Tesco has said it will still be able to service its business in Northern Ireland if chilled meat products from Great Britain are banned from sale.
Chief executive Ken Murphy said the supermarket had already been able to switch to local sources for "challenging" products.
Fresh sausages and other chilled meats from GB are to be banned under the terms of the NI Protocol in July.
The UK has asked for the ban to be postponed until October.
The EU is considering that request.
"We'll be able to supply the vast majority of what we supply today at competitive prices," Mr Murphy said.
The BBC understands that two other major supermarkets are now sourcing almost all their sausages locally for sale in Northern Ireland.
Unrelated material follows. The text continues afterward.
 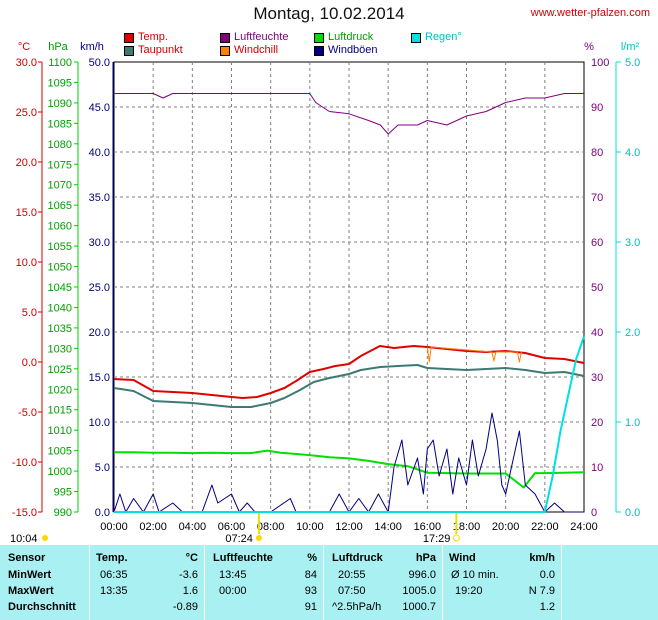 I want to click on x-axis-tick: 10:00, so click(x=310, y=527).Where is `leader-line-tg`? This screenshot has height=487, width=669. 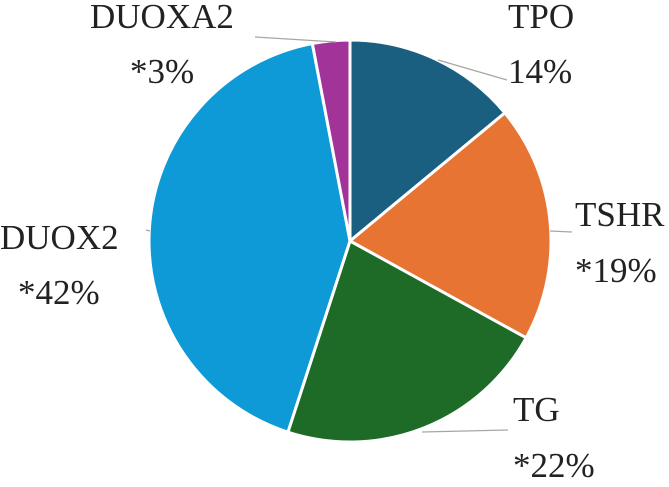
leader-line-tg is located at coordinates (465, 431).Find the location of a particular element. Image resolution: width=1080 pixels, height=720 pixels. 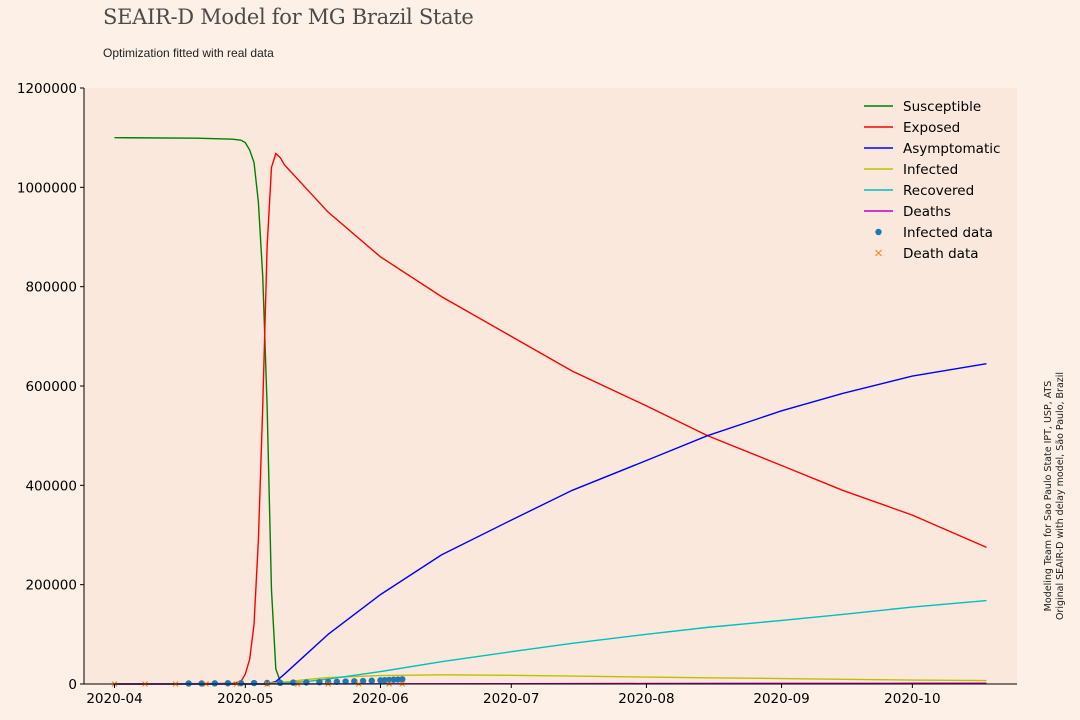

Mr Murphy said that even if the UK and the EU fail to find a solution, Tesco would still be able to service its business in Northern Ireland.
"We're clearly very keen for the government to find a sustainable solution for the Northern Irish protocol with the EU and we're waiting with interest - we're looking forward to a resolution," Mr Murphy said.
"Where we have had challenges in terms of bringing product into the north we have been able to switch to local supply."
He said product availability at Tesco's 50 stores in Northern Ireland was currently "really good".
The Northern Ireland Protocol is the part of the Brexit deal which keeps NI in the EU single market for goods.
The EU does not generally permit the import of chilled meat products like mince and sausages from non-member states.
Since January, producers in Great Britain have not been able to sell these products in the EU.
However, in December 2020, the EU agreed to a six-month grace period to allow supermarkets in Northern Ireland to re-orientate supply chains away from Great Britain.
The UK has asked the EU to extend a grace period for chilled meats until the end of September.
In recent weeks the issue has seen growing tension between the EU and UK with the UK refusing to rule out a unilateral extension of the grace period.
The EU has warned it could respond with legal action which could ultimately lead to the introduction of tariffs on British goods.